Quantification of cytokines and inflammatory mediators in a three-dimensional model of inflammatory arthritis

Human recombinant IL-1 beta and TNF alpha have been previously used to induce a cytokine response in canine chondrocytes. In order to establish this functional relation in a homologous system in vitro, we have developed both 2D and 3D models of inflammatory arthritis using canine recombinant cytokines in canine articular chondrocytes. IL-1 beta and TNF alpha were cloned and subsequently expressed in Escherichia coli. The purified recombinant canine cytokines were used to simulate inflammation in vitro and the expression of typical inflammation markers such as proinflammatory cytokines (IL-1 beta, IL-6, IL-8, GM-CSF and TNF alpha), enzyme mediators (MMP-3 MMP-13, iNOS, COX-2) and their catabolites (NO, PGE(2)) Was measured.
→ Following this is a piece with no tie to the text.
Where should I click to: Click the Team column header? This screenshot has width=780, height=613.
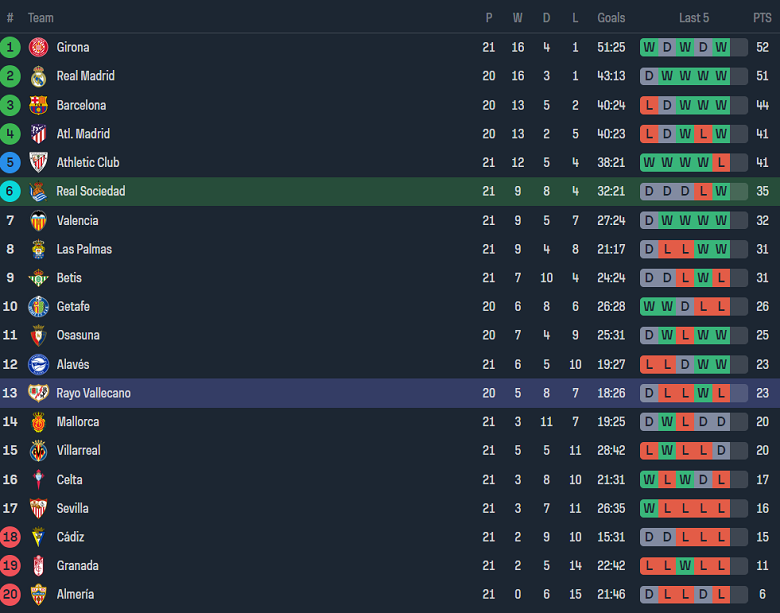click(x=41, y=18)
High expression of proinflammatory cytokines, enzyme mediators and their catabolites was only observed in IL-1 beta/TNF alpha stimulated cells. We conclude that the canine IL-1 beta and TNF alpha generated in this study are biologically active and equally effective in the canine cell culture systems. Inducing an inflammatory pathway by canine exogenous cytokines in canine chondrocytes provides a useful tool for the study of canine inflammatory arthritis. (c) 2008 Elsevier Ltd. All rights reserved.